Adverse events. During the study, nivolumab and/or chemotherapy were stopped in 39% of patients and delayed in 71% due to adverse events (AEs); serious AEs occurred in 62% of patients taking nivolumab with chemotherapy. Most common serious AEs for those taking nivolumab with chemotherapy were pneumonia, dysphagia, esophageal stenosis (2.9%), acute kidney injury (2.9%), and pyrexia (2.3%). Five patients died during the study while being treated with nivolumab in combination with chemotherapy.

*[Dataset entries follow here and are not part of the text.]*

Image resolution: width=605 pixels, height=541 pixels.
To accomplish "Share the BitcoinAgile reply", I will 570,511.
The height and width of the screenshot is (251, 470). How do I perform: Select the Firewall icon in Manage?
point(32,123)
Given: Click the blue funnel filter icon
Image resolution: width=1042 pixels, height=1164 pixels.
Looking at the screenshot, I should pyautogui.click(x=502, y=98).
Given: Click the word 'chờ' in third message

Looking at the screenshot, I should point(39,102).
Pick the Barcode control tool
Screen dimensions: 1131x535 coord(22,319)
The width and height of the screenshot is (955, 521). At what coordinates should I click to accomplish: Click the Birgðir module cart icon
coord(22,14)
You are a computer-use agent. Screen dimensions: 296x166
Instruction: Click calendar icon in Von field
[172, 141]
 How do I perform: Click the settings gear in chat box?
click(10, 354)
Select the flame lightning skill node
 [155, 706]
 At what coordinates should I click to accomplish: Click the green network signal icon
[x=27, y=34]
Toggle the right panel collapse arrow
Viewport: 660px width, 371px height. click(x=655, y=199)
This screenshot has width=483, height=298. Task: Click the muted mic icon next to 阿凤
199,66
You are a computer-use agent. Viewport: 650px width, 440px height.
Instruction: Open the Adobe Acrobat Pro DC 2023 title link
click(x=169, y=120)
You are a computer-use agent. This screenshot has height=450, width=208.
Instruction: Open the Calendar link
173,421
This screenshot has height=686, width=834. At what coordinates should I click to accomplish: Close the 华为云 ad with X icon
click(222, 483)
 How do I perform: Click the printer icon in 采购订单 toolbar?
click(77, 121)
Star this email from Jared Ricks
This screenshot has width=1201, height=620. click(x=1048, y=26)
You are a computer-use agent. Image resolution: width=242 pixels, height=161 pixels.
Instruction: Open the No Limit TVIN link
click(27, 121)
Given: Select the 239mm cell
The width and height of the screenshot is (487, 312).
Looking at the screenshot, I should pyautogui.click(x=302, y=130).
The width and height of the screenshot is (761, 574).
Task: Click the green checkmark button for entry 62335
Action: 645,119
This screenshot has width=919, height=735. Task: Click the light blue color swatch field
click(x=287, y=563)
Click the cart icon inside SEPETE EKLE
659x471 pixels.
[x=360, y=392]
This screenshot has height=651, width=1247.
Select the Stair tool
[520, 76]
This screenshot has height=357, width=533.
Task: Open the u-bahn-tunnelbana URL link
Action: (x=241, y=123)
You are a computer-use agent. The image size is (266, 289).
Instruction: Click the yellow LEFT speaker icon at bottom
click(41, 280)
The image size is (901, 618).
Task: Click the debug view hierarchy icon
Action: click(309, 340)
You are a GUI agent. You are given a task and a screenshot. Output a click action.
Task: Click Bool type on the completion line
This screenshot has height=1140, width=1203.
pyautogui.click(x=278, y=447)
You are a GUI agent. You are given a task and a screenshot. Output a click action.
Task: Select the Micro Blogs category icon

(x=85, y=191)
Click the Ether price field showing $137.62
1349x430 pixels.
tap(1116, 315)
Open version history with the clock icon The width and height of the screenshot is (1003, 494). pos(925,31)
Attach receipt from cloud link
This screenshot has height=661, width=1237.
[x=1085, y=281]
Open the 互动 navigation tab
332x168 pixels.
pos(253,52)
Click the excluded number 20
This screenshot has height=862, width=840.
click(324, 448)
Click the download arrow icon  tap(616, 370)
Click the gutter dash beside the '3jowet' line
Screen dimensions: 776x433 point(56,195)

In the dual immunotherapy arm, nivolumab and/or ipilimumab were discontinued in 23% of patients; they were delayed in 46% of patients due to AEs. Serious AEs were seen in 69% of patients receiving nivolumab plus ipilimumab. The most frequent serious AEs in these patients were pneumonia, pyrexia, pneumonitis, aspiration pneumonia, dysphagia, abnormal hepatic function, decreased appetite, adrenal insufficiency, and dehydration (2.5%). Five patients died during the study while being treated with dual immunotherapy.

References

1. US Food and Drug Administration approves two Opdivo (nivolumab)-based regimens as first-line treatments for unresectable, advanced or metastatic esophageal squamous cell carcinoma. News Release. Bristol Myers Squibb. May 27, 2022. Accessed May 28, 2022. https://bit.ly/3wXcpdF

2. American Cancer Society. Key Statistics for Esophageal Cancer. https://www.cancer.org/cancer/esophagus-cancer/about/key-statistics.html. Updated January 12, 2022. Accessed May 28, 2022.

3. Chau I, Doki Y, Ajani JA, et al. Nivolumab plus ipilimumab or nivolumab plus chemotherapy versus chemotherapy as first-line treatment for advanced esophageal squamous cell carcinoma: first results of the CheckMate 648 study. J Clin Oncol. 2021;39:18_suppl abstr LBA4001. DOI: 10.1200/JCO.2021.39.15_suppl.LBA4001.